(Beginning of Provided records)

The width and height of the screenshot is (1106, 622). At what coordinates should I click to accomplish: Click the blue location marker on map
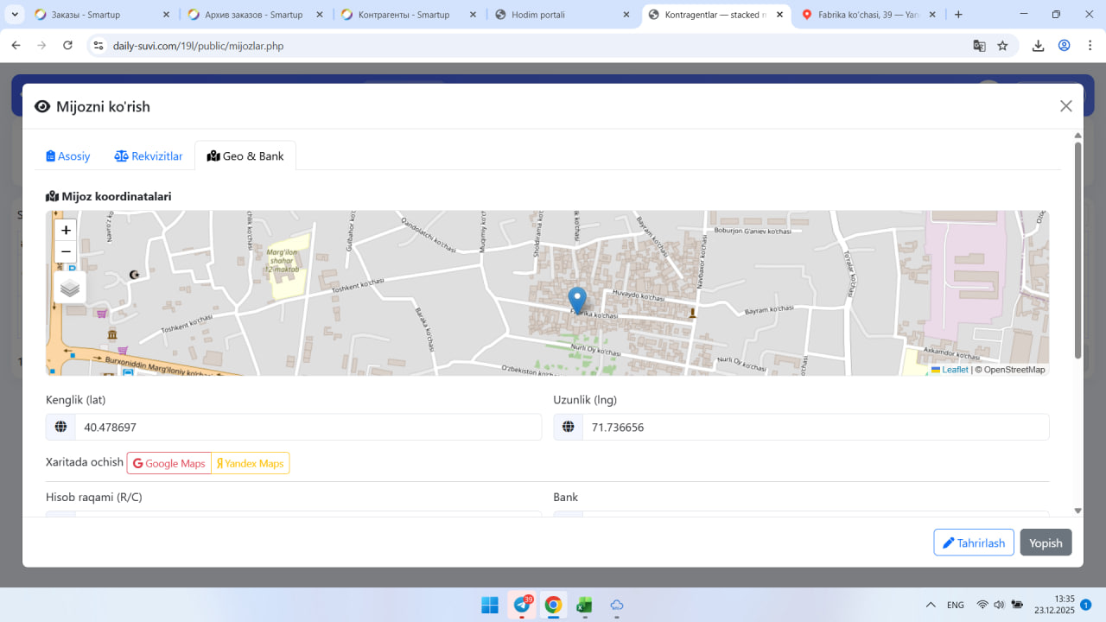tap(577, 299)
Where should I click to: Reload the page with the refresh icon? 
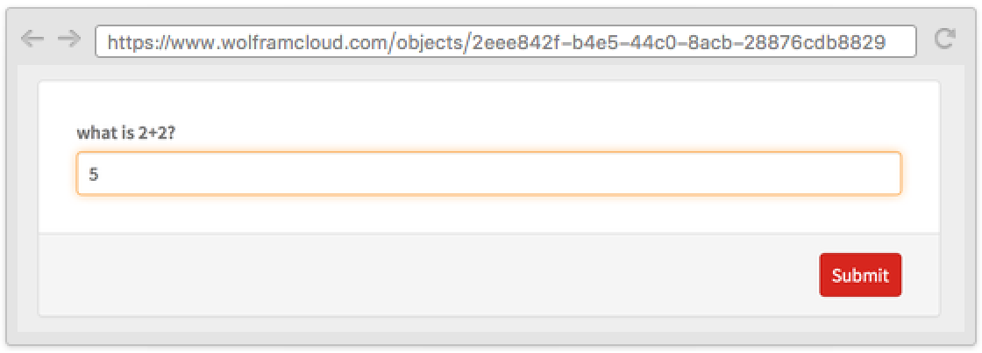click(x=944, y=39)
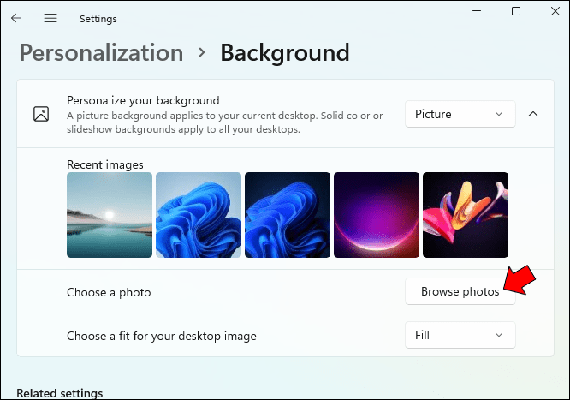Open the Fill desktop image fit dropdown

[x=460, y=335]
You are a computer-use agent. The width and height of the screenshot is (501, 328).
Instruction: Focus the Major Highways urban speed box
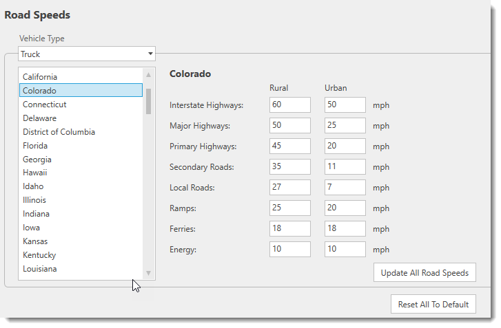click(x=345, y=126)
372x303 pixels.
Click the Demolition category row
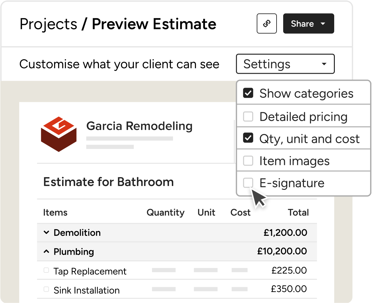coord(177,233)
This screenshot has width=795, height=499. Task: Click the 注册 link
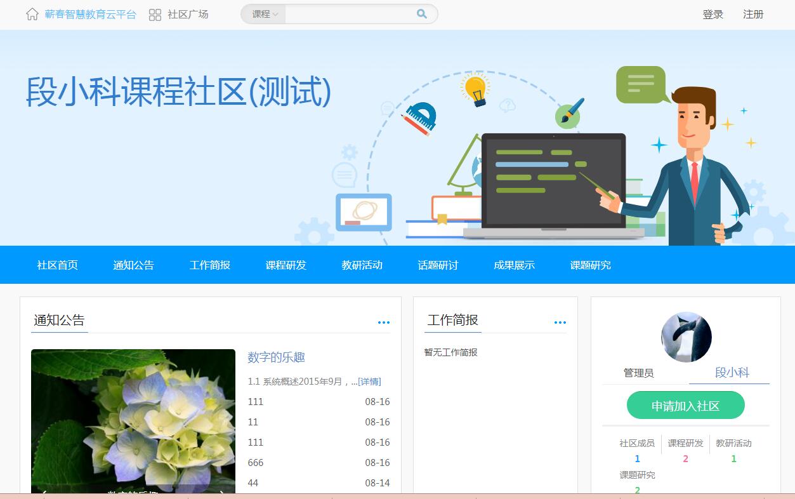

(End of Provided records)
(Beginning of Provided records)

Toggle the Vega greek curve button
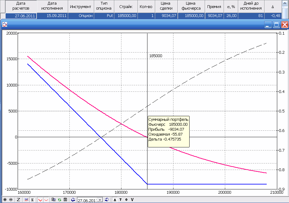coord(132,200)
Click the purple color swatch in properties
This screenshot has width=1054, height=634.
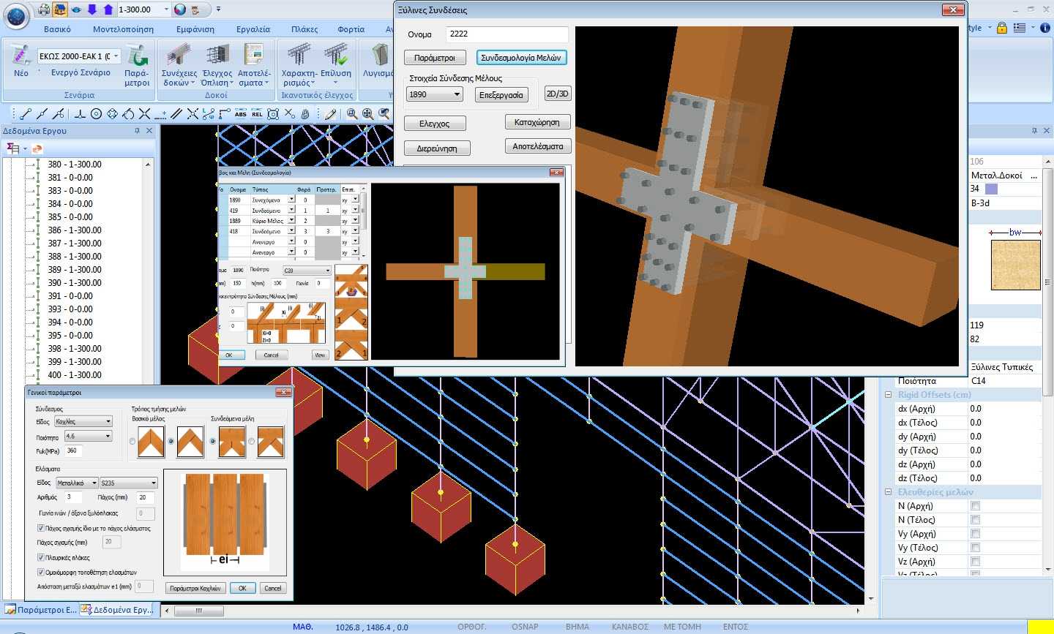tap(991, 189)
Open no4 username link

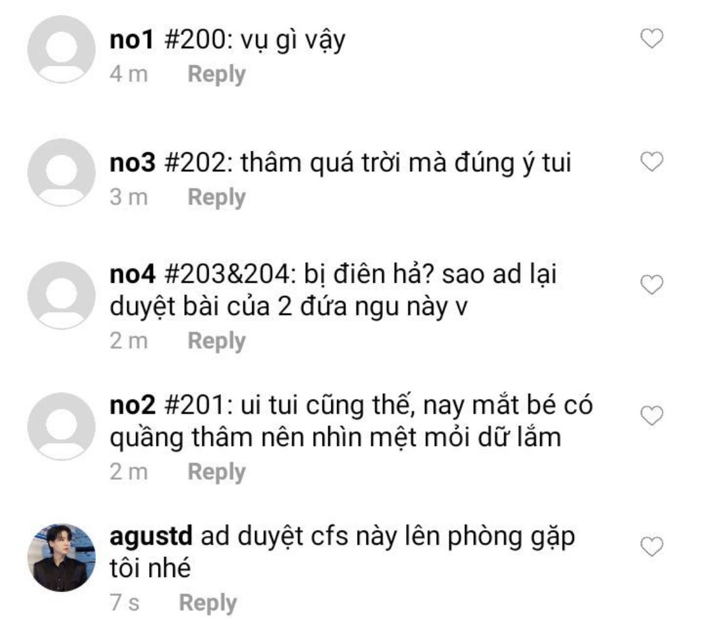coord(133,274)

(End of Provided records)
(Beginning of Provided records)

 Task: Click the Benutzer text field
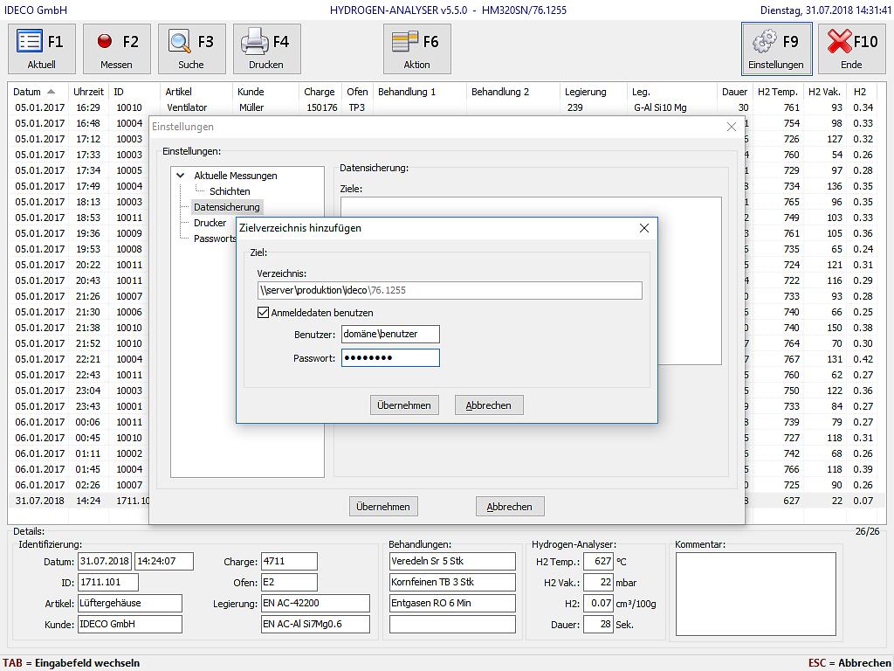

(End of Provided records)

For the string "Task", go through the entries above and copy each line where it occurs.

This screenshot has width=795, height=499. Task: Click the 注册 link
 Task: Click the Benutzer text field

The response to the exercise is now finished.